Source excerpt »
□ □ □ □ □

![sql](../../static/sql-logo.jpg)

# A guide to databases, SQL, & using them with `pandas`

Let's start with Peter Bell's great blog piece [on relational databases](https://flatironschool.com/blog/an-introduction-to-the-relational-database).

Themes:
- Structured vs. Unstructured Data
- Records (Rows) in Tables in Databases
- Eliminating Redundancy

## Learning goals:
- Goal 1: Summarize the use case for sql in the data science skill set
- Goal 2: Define key sql terminology
- Goal 3: Get information about DB schema and table structure
- Goal 4: Use basic SQL commands:
    - Construct SQL queries
    - Use JOIN to merge tables along logical columns
    - Group Data with SQL
- Goal 5: Query data from pandas dataframes using SQL
- Goal 6: Convert SQL to pandas

## Goal 1: Summarize

[Netflix has a great article](https://medium.com/netflix-techblog/notebook-innovation-591ee3221233) describing three different data roles at their company, their different needs, and their toolsets.

![netflix](../../static/netflix-data-roles.jpeg)

Examining that graphic, SQL shows up as one of the tools of the _Data Engineer_ 

Data Engineers provide the essential data architecture services that make data science possible.

![hierarchy](../../static/ai-hierachy.png)

[Source: Monica Rogati’s fantastic Medium post “The AI Hierarchy of Needs”
](https://hackernoon.com/the-ai-hierarchy-of-needs-18f111fcc007)

### What is a Relational Database? 

![rdb](../../static/relational-dbms-model.png)
[reference for image ](https://www.studytonight.com/dbms/database-model.php)

### POPULAR RDBMS

- SQLite
- MySQL
- PostgreSql
- Oracle DB
- SQL Server

***
## Goal 2: Database terminology

### Relational Database Schema

![schema](../../static/MySQL_Schema_Music_Example.png)

[source of image](https://database.guide/what-is-a-database-schema/)

This sort of picture is sometimes called an **E**ntity **R**elationship **D**iagram. [Here](https://www.smartdraw.com/entity-relationship-diagram/) is another good resource for explaining typical ERD conventions.

### Table columns view
![table example](../../static/columns.png)

### Terminology

- Schema
    - [An excellent explainer](https://www.youtube.com/watch?v=3BZz8R7mqu0) on db schemas
- Primary Key
- Foreign Key
- Structured queries
- Views

***
### SQLite

![sqlite](../../static/SQLite-Python.jpg)

□ □ □ □ □

Stored rows »
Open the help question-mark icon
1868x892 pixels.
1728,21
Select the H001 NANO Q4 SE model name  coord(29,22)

□ □ □ □ □

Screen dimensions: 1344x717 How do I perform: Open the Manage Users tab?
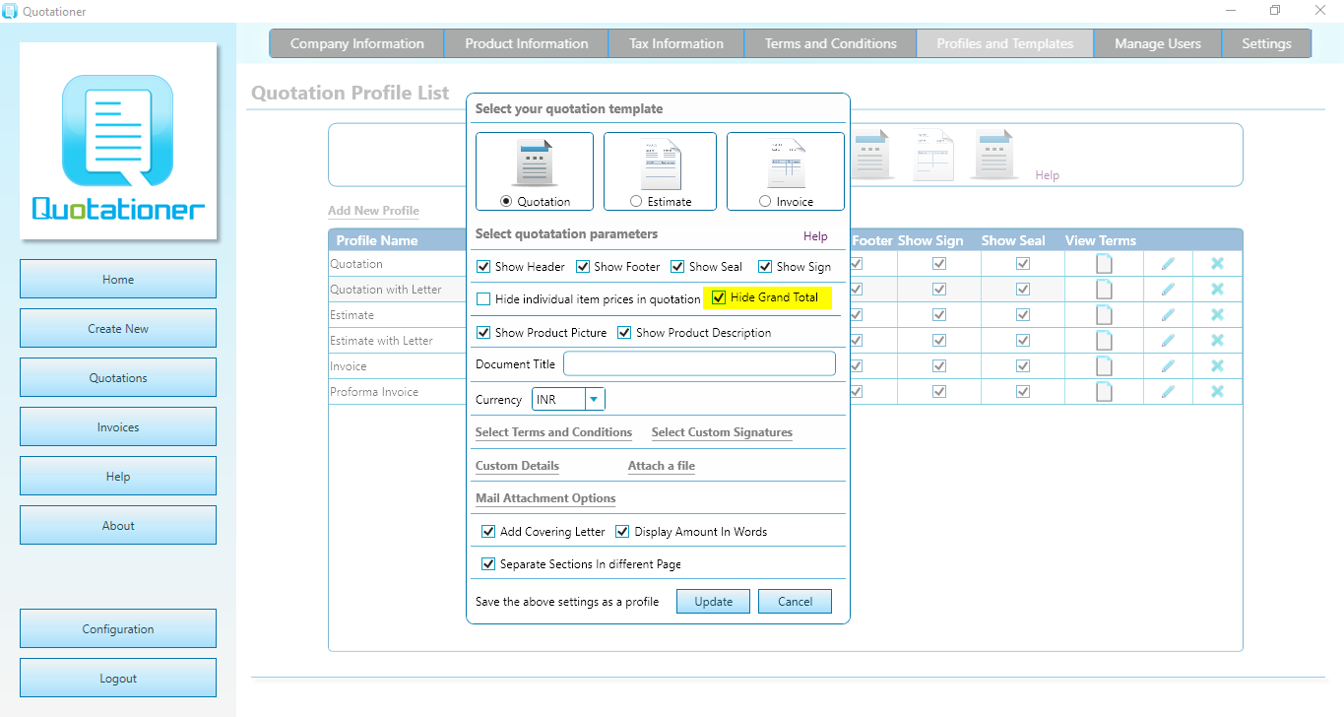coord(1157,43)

□ □ □ □ □

Work to do »
A. In the records between the lines holding "Screen dimensions: 1344x717" and "coord(1157,43)", inclusive, swap "Manage Users" for "Manage Roles" and keep everything else the same. Give only those lines, without the pictures.
B. Carry the guide to databases, SQL, and pandas forward from the point where it stops.

Responses for each task »
A.
Screen dimensions: 1344x717 How do I perform: Open the Manage Roles tab?
coord(1157,43)

B.
"SQLite is a C library that provides a lightweight disk-based database that doesn’t require a separate server process and allows accessing the database using a nonstandard variant of the SQL query language. Some applications can use SQLite for internal data storage. It’s also possible to prototype an application using SQLite and then port the code to a larger database such as PostgreSQL or Oracle." - [sqlite documentation](https://docs.python.org/2/library/sqlite3.html)



## Goal 3: Get going with sqlite!

In [1]:
import sqlite3
import os
cd_dot_dot = os.pardir
data_path = os.path.join(cd_dot_dot, cd_dot_dot, 'data')

#### Load a DB object with `connect` and `cursor`

In [2]:
!ls

lesson.ipynb


In [3]:
con = sqlite3.connect(os.path.join(data_path,'flights.db'))
cursor = con.cursor()
cursor2 = con.cursor()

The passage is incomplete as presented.